# Fog Light Operation with Auto-Headlights



## Guest (Nov 25, 2002)

Is there any way to get the auto headlights feature to also work consistently with the fog lights? It works fine for me at night, but in daylight operation, the foglights come on with the headlights off, and when you exit the car, the car lights on alarm sounds and the fog lights stay on for 5 minutes until the battery saver turns them off.

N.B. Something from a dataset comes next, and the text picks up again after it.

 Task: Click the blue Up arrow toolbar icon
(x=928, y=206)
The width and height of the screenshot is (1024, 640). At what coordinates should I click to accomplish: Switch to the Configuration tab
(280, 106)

Any way around this so that they will either not come on during the daylight, or they will automatically go off without the alarm sounding nor waiting 5 minutes?


----------



## Ruben (Oct 15, 2002)

Yeah this would be a great feature, but unfortunately it is not an option.


----------



## Gollum (Dec 8, 2002)

*Foglights don't coordinate w/ headlights*

I've noticed the same thing w/ my automatic lights. They don't always work with the headlights. I never connected it with happening only during the day. I'd also like to know how the lights work exactly - For example, what level of light causes the fogs to come on, but not the main lights?


----------



## Silver Shadow (Aug 29, 2002)

You might want to look here:

TSB's or here

Tweaks


----------



## Runnin' Scared (Nov 8, 2002)

Yes, the fog lights can be a pain. I have that problem alot in the morning. When I start the car it's still dark out and the lights and foglights both come on. But as I'm drivin' and the sun comes up the headlights turn off and the foglights stay on. I just leave the foglights off now, and turn 'em on when I need 'em.


----------



## wild willy (Oct 16, 2002)

Quit driving at night...Problem solved


----------



## DaddySkier (Oct 16, 2002)

wild willy said:


> *Quit driving at night...Problem solved *


hehe... I'll have to try that.


----------



## Grimwad (Nov 23, 2002)

My fogs go off with the main lights after I leave the beast. No alarm sounds if they are on, as long as the main lights are on, however if the fogs are on by themselves----sometimes the alarm sounds, sometimes not! They always go off in the same time frame as the main lights however. Very perplexing behaviour.
BTW - they have never come on by themselves, day or night, I always have to turn them on! It would seem to me that the software controls are somewhat flaky to say the least!!!
I like to think it's the beasts own personality coming through!!!


----------



## Ruben (Oct 15, 2002)

Somebody should get this straight. I want the fogs to work with the Auto feature... DAMNIT!


----------



## Hardcore (Oct 16, 2002)

The auto headlight feature isn't consistent with the fog lights. It works fine at night. Not in daylight operation, the fog lights come on with the headlights off when you exit the car, the alarm sounds the fogs stay on for 5 minutes untill they go off. They will automatically go off nor waiting 5 minutes. They don't always work with the headlights. But not connected with the day. How do the lights work? What causes the lights to come on? But not the mains? Fog lights can be a pain! especially in the morning! When I start the car it's dark out side and the lights come on when the sun comes up the lights go off.  I just leave the fog lights on and turn them off when I don't need them. 
Geeeeze!!!


----------